_Given exercise_
Update the items starting at the line that has "Where should I" and stopping after the line that has "Action: pyautogui.click(x=282, y=5)": write out only those lines again with "dropdown" changed to "menu", leaving everything else unchanged.

## begin Supplied data

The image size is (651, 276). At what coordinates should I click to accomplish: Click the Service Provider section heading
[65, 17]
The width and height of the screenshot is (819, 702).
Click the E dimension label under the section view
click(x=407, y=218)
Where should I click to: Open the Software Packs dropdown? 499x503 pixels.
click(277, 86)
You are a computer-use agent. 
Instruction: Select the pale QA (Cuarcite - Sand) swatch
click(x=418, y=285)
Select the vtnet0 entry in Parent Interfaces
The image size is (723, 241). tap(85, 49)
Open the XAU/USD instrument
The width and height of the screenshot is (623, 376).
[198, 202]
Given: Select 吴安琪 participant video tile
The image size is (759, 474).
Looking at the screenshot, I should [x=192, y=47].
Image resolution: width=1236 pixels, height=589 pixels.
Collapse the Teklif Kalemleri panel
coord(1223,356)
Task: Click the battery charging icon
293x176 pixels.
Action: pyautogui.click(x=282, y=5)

## end Supplied data
## begin Supplied data

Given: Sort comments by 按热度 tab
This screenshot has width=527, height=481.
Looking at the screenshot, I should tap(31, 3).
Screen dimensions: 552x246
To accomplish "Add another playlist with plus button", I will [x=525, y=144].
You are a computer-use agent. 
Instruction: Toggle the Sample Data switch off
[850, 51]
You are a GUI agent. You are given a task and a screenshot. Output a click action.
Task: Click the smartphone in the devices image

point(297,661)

## end Supplied data
## begin Supplied data

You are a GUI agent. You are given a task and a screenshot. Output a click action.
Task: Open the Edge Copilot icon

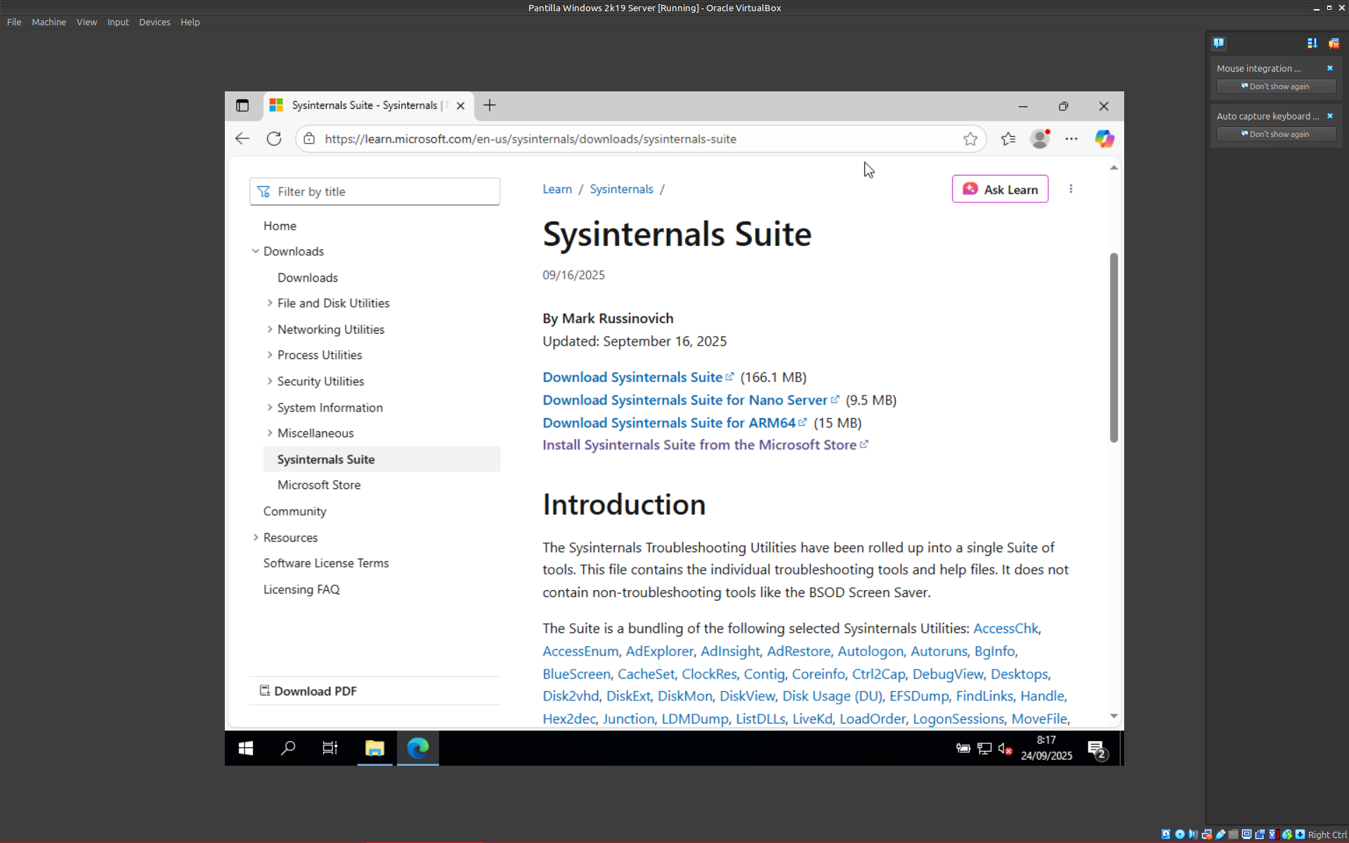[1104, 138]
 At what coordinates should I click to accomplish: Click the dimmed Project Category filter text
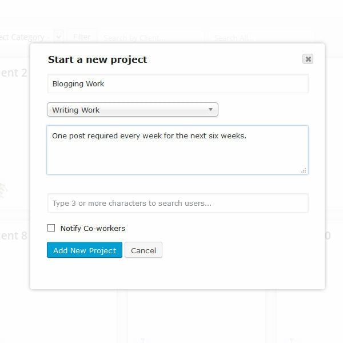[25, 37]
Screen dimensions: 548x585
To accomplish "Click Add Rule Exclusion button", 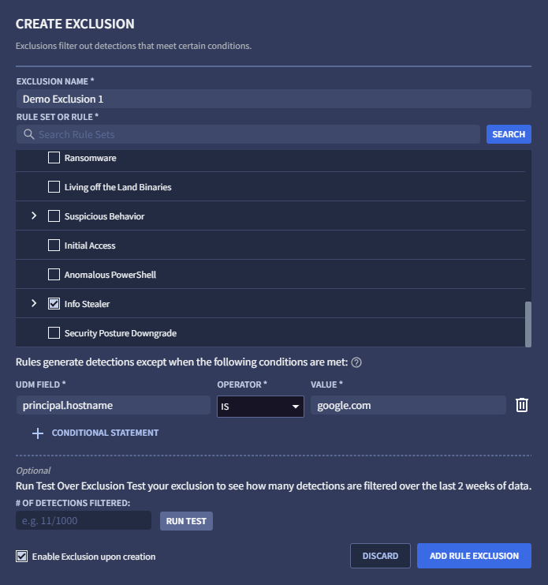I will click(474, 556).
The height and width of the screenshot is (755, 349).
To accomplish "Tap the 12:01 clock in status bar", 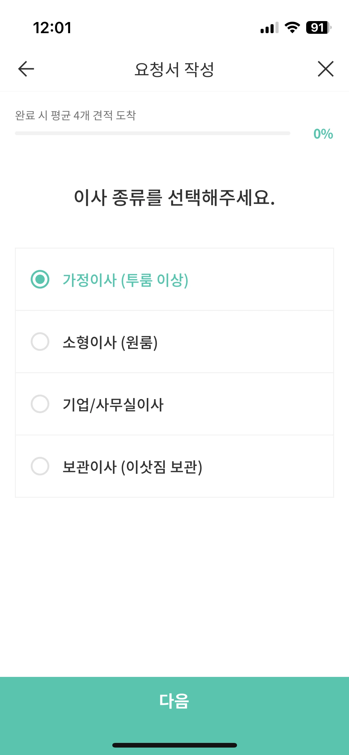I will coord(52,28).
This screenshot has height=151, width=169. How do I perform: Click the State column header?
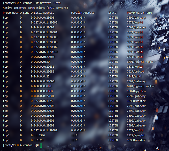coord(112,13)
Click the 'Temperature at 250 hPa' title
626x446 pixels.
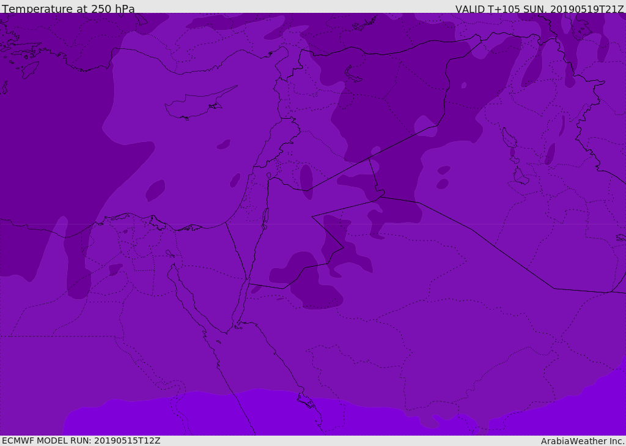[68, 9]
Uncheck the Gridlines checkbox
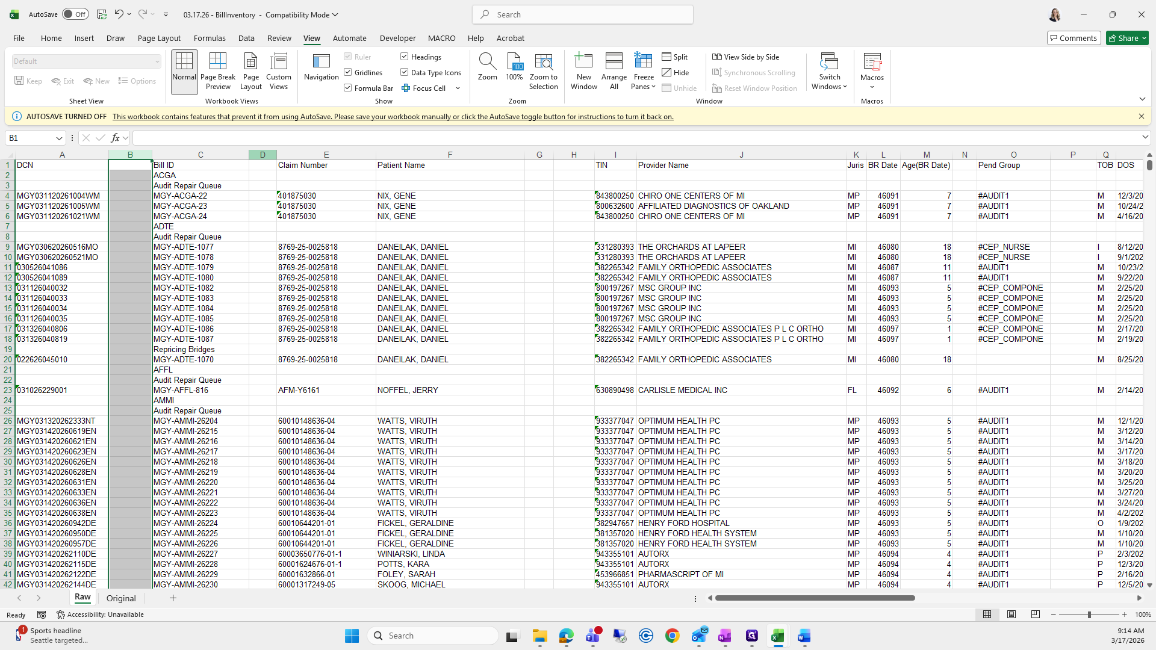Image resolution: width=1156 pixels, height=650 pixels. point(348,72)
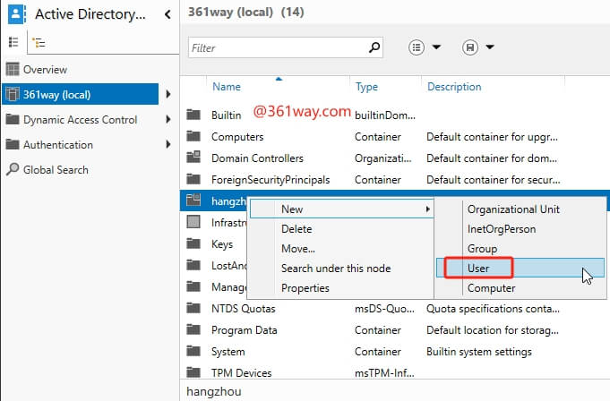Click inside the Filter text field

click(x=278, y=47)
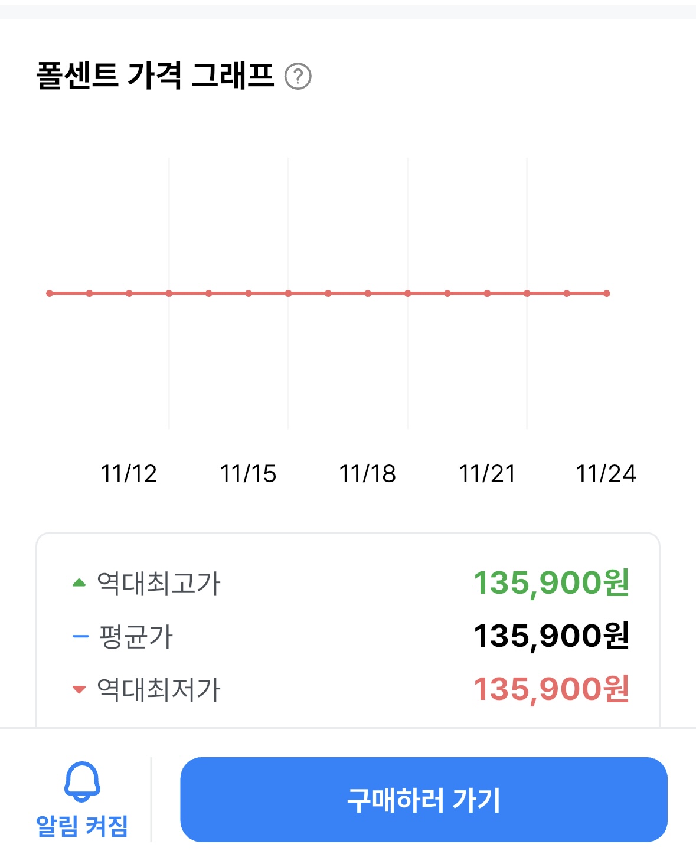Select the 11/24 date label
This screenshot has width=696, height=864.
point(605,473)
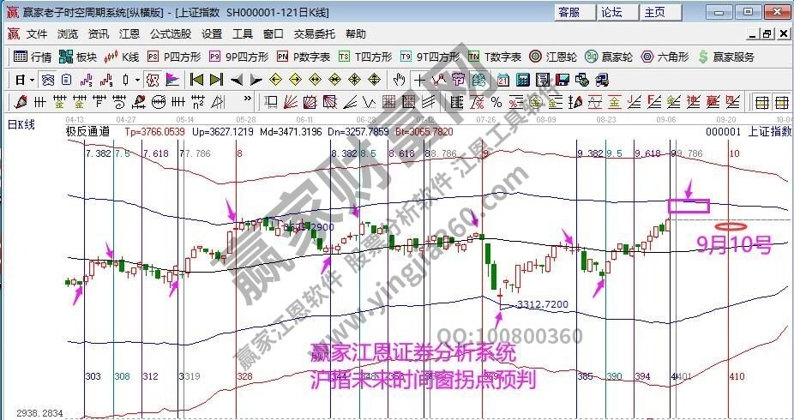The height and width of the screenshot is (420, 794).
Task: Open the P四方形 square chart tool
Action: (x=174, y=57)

## end Supplied data

_Response to this task_
Where should I click to: Open the Software Packs menu? 499x503 pixels.
click(277, 86)
You are a computer-use agent. 
Instruction: Select the pale QA (Cuarcite - Sand) swatch
click(x=418, y=285)
Select the vtnet0 entry in Parent Interfaces
The image size is (723, 241). tap(85, 49)
Open the XAU/USD instrument
The width and height of the screenshot is (623, 376).
[198, 202]
Given: Select 吴安琪 participant video tile
The image size is (759, 474).
Looking at the screenshot, I should [x=192, y=47].
Image resolution: width=1236 pixels, height=589 pixels.
Collapse the Teklif Kalemleri panel
coord(1223,356)
Task: Click the battery charging icon
293x176 pixels.
Action: pyautogui.click(x=282, y=5)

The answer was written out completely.